Structure of the research programme

The research programme consists of six strongly interlinked research themes, T1 to T6. Each of the themes will be made up of a series of work packages (WPs) designed to deliver the project objectives, and described in detail in the Technical Annexes. The programme of work will be managed flexibly by a Management Committee (MC), in order to achieve the overall project objectives and maximise the most productive areas of research. Theme 0: Coordination has been recently introduced and is headed by University of Sheffield. The aim of this theme is to coordinate activities across the project.

It is anticipated that much of the research impact will come at the interfaces of the themes. Themes 1 to 3 are concerned with underpinning technologies that will inform almost all aspects of the Programme; they are concerned with design, uncertainty and fundamental V&V. Themes 4 to 6 are concerned with advances in modelling technology critical to the overall aims of virtualisation: Theme 5 is concerned with the crucial ingredient of joining submodels into overall models. Themes 4 and 6 will provide advances in control and hybrid modelling that can leverage information from substructure testing into virtual structure testing.
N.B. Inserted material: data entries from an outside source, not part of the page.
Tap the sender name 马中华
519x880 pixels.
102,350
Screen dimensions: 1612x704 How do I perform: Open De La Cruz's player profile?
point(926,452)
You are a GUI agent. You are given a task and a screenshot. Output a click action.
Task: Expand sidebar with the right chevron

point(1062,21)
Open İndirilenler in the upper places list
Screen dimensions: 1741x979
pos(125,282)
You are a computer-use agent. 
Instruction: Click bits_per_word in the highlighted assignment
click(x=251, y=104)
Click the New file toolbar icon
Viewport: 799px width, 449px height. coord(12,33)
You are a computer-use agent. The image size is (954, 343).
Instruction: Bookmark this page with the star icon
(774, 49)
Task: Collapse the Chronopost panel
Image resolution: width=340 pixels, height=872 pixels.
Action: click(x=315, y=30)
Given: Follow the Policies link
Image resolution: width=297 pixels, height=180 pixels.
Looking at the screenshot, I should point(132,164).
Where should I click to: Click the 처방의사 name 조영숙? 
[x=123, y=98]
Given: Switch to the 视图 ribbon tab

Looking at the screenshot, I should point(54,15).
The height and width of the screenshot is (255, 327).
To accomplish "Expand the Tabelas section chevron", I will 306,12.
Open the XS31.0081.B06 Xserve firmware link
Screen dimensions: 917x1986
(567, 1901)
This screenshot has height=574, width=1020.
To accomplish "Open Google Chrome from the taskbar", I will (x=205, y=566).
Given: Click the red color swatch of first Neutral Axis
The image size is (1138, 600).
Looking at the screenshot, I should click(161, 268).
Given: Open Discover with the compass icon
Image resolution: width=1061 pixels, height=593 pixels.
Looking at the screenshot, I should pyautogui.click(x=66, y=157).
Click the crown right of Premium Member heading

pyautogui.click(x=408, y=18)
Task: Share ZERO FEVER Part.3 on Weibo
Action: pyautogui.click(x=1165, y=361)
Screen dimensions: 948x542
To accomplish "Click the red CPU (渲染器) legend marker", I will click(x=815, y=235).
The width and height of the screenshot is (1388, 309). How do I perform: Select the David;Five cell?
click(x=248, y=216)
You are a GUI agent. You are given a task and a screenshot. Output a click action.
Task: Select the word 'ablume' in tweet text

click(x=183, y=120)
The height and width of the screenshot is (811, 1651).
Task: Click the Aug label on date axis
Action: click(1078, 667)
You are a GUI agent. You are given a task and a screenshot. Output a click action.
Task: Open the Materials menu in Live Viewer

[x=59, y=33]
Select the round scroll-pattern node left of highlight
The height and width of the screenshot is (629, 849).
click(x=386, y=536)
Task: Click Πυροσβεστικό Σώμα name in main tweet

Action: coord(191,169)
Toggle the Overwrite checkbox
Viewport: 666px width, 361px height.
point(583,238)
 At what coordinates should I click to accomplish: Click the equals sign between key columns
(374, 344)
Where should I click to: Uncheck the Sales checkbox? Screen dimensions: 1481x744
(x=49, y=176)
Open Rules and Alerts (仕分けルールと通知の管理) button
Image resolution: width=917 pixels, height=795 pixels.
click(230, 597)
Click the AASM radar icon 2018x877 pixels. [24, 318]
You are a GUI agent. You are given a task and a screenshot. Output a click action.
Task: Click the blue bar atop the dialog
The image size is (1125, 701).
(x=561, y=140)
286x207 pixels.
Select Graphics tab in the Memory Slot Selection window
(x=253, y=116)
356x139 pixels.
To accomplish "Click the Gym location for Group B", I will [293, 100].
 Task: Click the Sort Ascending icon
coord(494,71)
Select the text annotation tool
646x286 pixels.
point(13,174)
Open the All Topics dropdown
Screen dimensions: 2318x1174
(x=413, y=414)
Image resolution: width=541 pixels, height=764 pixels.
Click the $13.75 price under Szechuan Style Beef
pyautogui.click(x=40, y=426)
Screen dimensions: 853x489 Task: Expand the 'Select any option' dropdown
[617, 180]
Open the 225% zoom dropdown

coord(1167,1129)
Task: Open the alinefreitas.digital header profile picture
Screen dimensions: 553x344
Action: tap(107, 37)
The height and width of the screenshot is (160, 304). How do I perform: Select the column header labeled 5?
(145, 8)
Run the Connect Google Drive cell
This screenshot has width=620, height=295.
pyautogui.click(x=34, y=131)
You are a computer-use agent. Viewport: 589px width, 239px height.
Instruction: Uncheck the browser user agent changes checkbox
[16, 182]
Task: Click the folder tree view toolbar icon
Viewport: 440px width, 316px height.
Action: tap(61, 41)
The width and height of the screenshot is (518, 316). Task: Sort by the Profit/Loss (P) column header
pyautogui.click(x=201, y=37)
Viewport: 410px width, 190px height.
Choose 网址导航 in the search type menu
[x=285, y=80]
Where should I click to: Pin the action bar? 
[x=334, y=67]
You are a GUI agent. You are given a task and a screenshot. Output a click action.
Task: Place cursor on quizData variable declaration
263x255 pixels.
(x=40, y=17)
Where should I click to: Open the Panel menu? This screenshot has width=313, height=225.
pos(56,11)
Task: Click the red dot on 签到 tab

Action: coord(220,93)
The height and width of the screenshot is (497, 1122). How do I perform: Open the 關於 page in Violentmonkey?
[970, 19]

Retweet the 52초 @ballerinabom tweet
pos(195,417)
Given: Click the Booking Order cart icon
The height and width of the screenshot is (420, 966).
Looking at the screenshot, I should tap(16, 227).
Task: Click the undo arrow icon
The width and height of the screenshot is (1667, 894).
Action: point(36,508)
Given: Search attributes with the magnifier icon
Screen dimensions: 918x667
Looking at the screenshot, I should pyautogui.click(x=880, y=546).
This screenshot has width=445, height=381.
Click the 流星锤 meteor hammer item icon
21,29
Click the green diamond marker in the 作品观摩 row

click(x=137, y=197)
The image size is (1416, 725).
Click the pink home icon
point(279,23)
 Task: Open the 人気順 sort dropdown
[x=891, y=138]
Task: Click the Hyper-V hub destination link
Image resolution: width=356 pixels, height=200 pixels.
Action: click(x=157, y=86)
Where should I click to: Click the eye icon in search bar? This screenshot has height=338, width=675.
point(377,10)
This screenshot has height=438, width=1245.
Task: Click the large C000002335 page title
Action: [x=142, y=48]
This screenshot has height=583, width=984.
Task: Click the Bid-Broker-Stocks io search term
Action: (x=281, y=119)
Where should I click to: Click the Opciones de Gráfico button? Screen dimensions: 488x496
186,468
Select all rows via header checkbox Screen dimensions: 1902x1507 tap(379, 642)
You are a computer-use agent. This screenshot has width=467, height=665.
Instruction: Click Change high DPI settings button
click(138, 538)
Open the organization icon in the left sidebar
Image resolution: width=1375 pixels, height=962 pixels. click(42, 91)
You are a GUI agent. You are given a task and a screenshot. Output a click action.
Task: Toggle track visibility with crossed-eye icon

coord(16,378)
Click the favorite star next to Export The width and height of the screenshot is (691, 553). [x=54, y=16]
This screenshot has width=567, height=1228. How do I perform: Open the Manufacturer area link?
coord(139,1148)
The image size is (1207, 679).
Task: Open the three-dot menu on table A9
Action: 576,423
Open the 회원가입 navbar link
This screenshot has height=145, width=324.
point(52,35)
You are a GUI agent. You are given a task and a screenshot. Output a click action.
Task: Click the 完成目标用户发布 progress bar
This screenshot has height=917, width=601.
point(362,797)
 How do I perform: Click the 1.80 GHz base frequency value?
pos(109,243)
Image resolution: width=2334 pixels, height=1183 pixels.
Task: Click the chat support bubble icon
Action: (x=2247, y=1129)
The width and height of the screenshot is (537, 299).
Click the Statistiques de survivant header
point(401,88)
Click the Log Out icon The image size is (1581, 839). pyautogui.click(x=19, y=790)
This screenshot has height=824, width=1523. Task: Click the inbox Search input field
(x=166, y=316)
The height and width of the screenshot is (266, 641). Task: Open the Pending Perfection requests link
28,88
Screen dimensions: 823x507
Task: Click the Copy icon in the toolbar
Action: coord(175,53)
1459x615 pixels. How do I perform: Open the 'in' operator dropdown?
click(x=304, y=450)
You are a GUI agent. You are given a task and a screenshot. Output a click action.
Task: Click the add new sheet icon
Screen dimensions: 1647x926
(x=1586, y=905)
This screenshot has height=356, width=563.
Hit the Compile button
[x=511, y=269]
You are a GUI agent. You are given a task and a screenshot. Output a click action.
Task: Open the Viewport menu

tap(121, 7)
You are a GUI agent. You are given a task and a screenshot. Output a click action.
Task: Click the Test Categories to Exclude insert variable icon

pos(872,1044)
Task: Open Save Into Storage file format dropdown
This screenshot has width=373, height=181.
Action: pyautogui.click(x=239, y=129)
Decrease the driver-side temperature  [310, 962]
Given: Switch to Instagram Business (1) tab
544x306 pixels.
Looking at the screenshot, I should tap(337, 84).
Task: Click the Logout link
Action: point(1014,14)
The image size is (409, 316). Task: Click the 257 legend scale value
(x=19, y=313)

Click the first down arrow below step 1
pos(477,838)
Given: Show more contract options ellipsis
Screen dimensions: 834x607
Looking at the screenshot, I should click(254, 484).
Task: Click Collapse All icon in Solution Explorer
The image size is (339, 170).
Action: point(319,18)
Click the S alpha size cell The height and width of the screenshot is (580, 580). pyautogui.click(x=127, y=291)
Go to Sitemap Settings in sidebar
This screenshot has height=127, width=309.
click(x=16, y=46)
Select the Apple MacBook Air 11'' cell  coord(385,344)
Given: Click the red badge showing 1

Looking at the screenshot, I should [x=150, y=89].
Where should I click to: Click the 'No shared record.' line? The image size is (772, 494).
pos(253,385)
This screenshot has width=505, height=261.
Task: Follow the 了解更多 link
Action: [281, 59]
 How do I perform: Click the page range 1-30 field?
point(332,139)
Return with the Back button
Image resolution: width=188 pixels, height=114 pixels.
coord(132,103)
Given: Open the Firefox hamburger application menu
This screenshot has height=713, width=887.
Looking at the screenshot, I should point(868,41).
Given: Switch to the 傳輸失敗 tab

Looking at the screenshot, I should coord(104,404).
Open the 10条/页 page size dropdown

Connectivity between the themes is summarised in Figure 1; the uncertainty theme sits at the centre of this structure, as its technology is the key to unlocking the full promise of the other themes. The themes relate to the three research objectives, as shown in Figure 1:

O1 on design will focus on developing new design methodologies to reduce design time and cost using the digital twin framework. Questions to be addressed include: How can a digital twin reduce risk in the design? And how can regions of model trust be increased?

O2 is focused on understanding uncertainty propagation and management. Questions include: How can uncertainty be managed using a digital twin? This applies both to design of new structures and ongoing management and life extension of existing structures.

O3 will focus on radically improving the level of robustness obtainable in a validated model. For example, by answering the question: How can sub-system model validation be extrapolated to the larger scale system? This is particularly important for dynamics applications, as many dynamic phenomena are emergent, and can currently only be validated via full scale testing, which is often prohibitively expensive

Collectively, addressing these three objectives will lead to delivery of the overall project aim of a robustly-validated digital twin technology for design and operation of critical dynamics applications. Our methodology will be to use the combined analytical, numerical and experimental methods associated with traditional structural dynamics, interlinked with methods from applied mathematics, probability and statistics, machine learning, computer science and other specific areas. These will be applied using a number of User Cases that are highly relevant to the problems being investigated.